I’ve mastered the art of squandering my time
Hell, I can’t even find time to write a blog on a semi-regular basis. It’s a little sad. In the time since my last post, I’ve decided to change my home network architecture. Energy prices aren’t getting any lower, and speed just isn’t keeping up any more. The C3600, Octane2, and DS20E have got to go (or at least be powered down). I’m ganking a recently decommissioned Intellistation 6224-33U from a colleague. IBM refuses to upgrade the firmware for dual-core support (ditto for Sun on their W2100z, which is built on the same platform), probably because it would have killed the incentive to upgrade to a 6217 (same platform, does have dual-core support), though the 6217 has PCIe. So, it’s a dual Opteron 254 with 4GB of RAM. Currently one U320 hard drive and a Quadro FX 1100. I don’t really give a damn about the Quadro, but hey, it’s there.
I aim to put in a PERC 4/DC (dual channel PCI-X U320 controller) and 3 more U320 drives (36GB) I have laying around. It probably won’t even cap a channel, but there’s not really enough internal expansion to add more unless I rip out the CDROM drive and put a 3 bay hotswap cage. That’s a distinct possibility, but if so, I’d be doing it with a PCI-X SATA (or SAS, whichever is cheaper, since SAS supports SATA drives) controller. There’s only two SATA ports on the motherboard, and even with eBayed SCSI prices, it’s just not worth it. Sure, I could get 3 147GB 15k drives or 3 300GB 10k drives, but I don’t see the point. They’re still going to cost as much as 500GB SATA drives (or more). The SCSI will be used for a decommissioned external array. External SATA arrays are ludicrously expensive, given that I’d rather use eSATA if possible instead of a depreciated standard (internal connectors for external devices). SATA arrays with U320/Fibre Channel interfaces are ridiculously expensive, and they pretty much all use (crap) proprietary hardware RAID. Sun makes a few JBODs that’d work, but again, ludicrously expensive. A Powervault 220S (I already have one, but more never hurt) with dual U320 controllers is $99 on eBay with sleds (no drives), so I’ll attach one of those if I need more spindles or more space.

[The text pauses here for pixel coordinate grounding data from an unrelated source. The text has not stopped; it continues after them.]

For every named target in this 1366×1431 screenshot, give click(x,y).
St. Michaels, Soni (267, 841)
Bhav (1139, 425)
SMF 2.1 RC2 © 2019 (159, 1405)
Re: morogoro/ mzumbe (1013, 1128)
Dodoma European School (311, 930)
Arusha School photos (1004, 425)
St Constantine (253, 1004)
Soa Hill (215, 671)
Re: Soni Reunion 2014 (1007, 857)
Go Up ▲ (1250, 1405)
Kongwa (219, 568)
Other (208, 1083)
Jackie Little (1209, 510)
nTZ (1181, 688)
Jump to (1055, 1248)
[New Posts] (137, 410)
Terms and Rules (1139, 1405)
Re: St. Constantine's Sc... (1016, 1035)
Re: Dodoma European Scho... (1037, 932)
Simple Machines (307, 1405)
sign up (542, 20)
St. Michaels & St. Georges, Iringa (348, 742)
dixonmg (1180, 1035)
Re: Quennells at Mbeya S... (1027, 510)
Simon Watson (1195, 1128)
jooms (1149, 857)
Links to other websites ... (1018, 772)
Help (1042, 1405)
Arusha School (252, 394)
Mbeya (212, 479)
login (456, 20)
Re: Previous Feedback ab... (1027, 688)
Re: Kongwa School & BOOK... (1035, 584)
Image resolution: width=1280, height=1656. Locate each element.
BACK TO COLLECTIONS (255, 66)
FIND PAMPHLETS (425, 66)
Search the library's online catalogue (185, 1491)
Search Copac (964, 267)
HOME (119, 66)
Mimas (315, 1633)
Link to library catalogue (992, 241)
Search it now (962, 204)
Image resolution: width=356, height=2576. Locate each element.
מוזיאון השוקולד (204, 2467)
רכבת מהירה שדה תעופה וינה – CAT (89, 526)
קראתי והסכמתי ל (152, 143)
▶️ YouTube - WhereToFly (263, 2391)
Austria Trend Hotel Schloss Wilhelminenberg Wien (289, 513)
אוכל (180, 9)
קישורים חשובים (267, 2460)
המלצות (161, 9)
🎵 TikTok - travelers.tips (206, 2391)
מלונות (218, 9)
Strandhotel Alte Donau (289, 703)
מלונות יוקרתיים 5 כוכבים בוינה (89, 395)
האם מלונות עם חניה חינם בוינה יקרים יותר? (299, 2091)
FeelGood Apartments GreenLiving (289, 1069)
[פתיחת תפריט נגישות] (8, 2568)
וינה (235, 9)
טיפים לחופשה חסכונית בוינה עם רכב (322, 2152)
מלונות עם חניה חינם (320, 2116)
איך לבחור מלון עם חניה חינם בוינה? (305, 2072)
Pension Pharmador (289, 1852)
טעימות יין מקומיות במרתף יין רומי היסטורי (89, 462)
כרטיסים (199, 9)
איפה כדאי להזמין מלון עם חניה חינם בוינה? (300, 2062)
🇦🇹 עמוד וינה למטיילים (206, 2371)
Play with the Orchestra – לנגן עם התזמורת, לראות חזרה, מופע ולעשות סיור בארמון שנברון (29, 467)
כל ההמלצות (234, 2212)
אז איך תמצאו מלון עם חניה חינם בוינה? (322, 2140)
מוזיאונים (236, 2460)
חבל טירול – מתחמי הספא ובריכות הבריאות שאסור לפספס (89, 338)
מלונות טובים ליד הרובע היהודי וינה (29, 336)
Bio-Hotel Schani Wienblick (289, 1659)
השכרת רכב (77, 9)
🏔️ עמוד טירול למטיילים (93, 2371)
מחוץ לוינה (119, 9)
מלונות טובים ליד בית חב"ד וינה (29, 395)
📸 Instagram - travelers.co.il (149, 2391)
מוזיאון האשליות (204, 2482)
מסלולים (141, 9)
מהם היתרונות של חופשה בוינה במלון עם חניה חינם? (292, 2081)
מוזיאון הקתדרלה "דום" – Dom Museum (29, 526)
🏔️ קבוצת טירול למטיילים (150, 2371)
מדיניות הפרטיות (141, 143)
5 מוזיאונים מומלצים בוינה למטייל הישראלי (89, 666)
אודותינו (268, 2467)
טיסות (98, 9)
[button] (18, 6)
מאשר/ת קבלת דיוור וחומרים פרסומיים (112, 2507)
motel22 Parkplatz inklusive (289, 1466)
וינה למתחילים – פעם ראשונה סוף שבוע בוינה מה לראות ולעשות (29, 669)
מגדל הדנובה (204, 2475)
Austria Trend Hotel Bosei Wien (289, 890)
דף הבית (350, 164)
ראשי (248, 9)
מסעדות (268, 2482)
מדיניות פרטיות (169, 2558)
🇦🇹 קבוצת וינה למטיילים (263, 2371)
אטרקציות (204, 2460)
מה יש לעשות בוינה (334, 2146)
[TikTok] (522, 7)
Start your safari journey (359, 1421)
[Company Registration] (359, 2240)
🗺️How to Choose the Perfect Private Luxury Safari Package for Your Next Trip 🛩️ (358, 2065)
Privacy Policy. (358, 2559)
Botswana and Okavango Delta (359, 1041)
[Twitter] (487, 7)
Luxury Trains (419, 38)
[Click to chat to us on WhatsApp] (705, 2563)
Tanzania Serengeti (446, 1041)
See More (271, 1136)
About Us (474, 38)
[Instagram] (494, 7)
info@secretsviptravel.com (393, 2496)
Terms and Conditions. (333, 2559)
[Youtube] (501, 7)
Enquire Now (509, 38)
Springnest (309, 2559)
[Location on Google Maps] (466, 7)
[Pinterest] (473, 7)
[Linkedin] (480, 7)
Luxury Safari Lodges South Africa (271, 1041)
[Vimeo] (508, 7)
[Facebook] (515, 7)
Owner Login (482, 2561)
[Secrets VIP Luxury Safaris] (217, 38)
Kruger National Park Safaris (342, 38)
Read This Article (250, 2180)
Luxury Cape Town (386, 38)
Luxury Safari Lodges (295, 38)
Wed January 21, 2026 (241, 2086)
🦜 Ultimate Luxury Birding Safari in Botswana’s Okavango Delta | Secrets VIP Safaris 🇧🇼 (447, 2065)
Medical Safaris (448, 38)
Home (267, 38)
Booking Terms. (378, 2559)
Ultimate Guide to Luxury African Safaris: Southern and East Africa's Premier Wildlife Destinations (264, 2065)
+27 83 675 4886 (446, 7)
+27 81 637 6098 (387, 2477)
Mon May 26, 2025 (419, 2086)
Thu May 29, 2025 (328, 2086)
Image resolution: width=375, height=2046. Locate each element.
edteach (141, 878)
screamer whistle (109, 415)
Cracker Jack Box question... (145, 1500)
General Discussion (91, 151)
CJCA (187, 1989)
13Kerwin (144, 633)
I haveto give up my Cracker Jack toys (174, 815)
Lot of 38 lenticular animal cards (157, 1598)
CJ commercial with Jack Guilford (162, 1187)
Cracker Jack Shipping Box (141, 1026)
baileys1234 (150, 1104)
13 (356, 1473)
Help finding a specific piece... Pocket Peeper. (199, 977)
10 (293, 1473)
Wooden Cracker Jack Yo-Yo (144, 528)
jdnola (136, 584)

It is, of course, entirely possible that the price of SATA arrays with FC/SCSI connections will drop by the time I need to add more storage, but I’m not counting on that for now. In the meantime, I’ll be putting 2 400GB SATA drives in. I’m just not sure on what kind of filesystem layout I want to have. I’ve got an Intel Pro/1000 MT (quad GigE) PCI-X card that’ll be going in there. The Fibre Channel array is a nogo until I decide to actually spend some money and pick up PCI-X HBAs on eBay, since it’s a PCI64/66 card. I’m not sure how many PCI-X buses the Intellistation has, but PCI-X is a parallel bus, so adding a 66Mhz card would drop the throughput of whatever bus it’s on to 533MB/s. That’s no good. If it ends up being on the same bus as the SCSI controller and GigE card, I’d be capped.
It’s not that PCI-X (64/100) is much better (800MB/s), but I’d rather avoid bringing it all down. It -should- be a split bus. prtconf -pv lists five PCI-X bridges, but until I actually try swapping cards in, it’ll be hard to tell if it’s actually split electrically, or if they’re just hanging the onboard USB/GigE/SCSI/SATA off different bridges and all the PCI-X ports are on the same bus. If it’s actually split, then no worries.
The idea is this:
- Intellistation A Pro 6224-33U. Dual Opteron 254 with 4GB of RAM running Solaris Express Developer Edition (SXDE).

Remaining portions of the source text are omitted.